Spent yesterday walking down B'way checking out the new Tom Otterness sculpture exhibition on the mall. It was also really interesting seeing Harlem give way to Columbia back to the more run down 90's until the full-blown Upper West Sidedness of the 70's. Apparently there's a ping-pong club around 100th st. Who knew? Also: the Ollie's in the 80's looks a lot like "Ollie'e". Thumbs down to bad signage.
Mildred Pierce (1945), Michael Curtiz:
Strange how Michael Curtiz isn't a familiar name. I mean Casablanca alone should do it for him, and then there's Robin Hood and this.

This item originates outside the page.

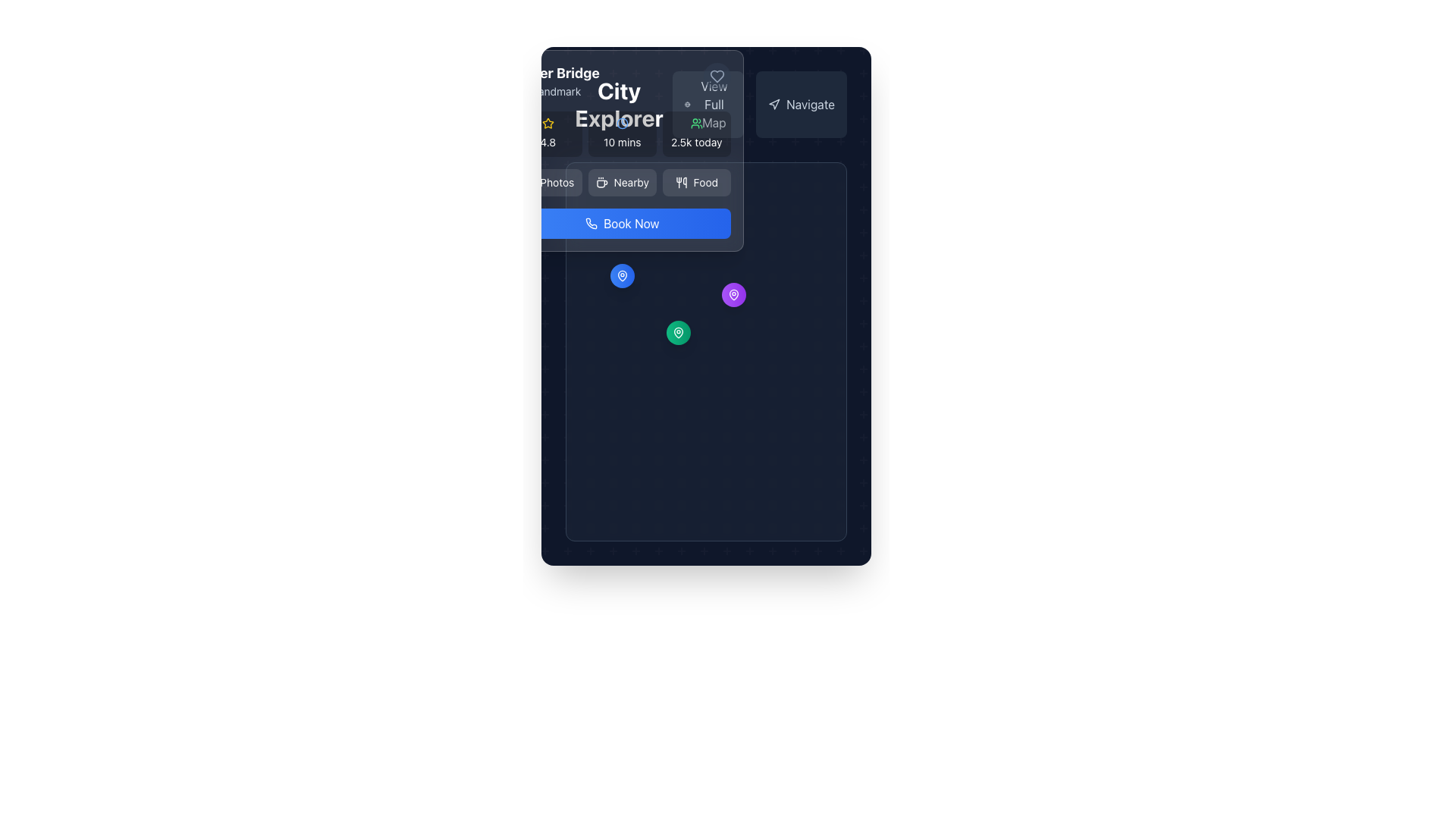 The height and width of the screenshot is (819, 1456). Describe the element at coordinates (734, 295) in the screenshot. I see `the purple circular location marker icon with a white map pin shape` at that location.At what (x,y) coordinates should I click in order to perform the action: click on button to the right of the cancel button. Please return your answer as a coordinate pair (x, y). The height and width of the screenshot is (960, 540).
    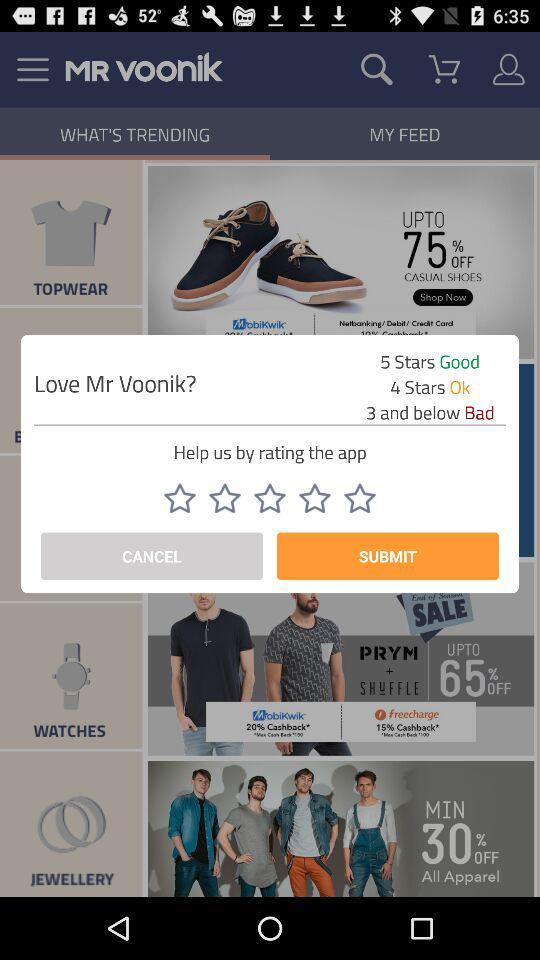
    Looking at the image, I should click on (387, 556).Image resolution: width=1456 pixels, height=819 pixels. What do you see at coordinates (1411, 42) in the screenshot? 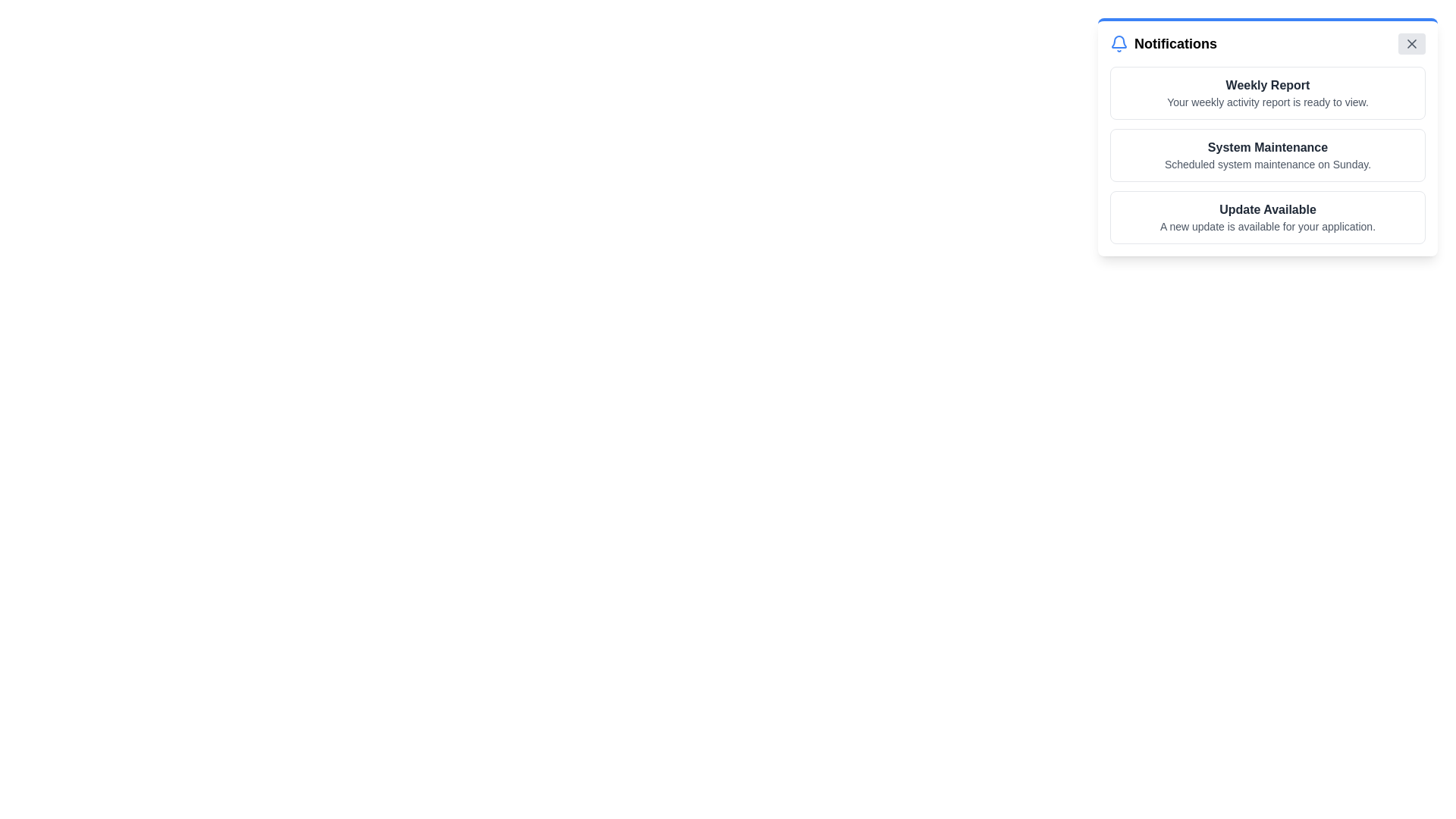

It seems odd of all forties genres to mix melodrama and noir, but it works really well. All the standard melodrama setpieces seem pretty similar to the noir ones, it's always about wanting and the friction that comes from it.
The Navigator (1924), Buster Keaton, Donald Crisp
The Love Nest (1923), Buster Keaton, Edward F. Cline
The Boat (1921), Buster Keaton:
The Navigator isn't Keaton at his best. It does seem like a minor work; there's just not the same imagination en masse as in some of the others. It does, however, have some of the funniest bits I've ever seen on screen.
The Love Nest also had some really funny gags and good rhythm.
The Boat I wasn't that sold on. Some stock gags, some nice touches, but nothing that special. Then again, Buster Keaton in the rotating room is alwasy funny.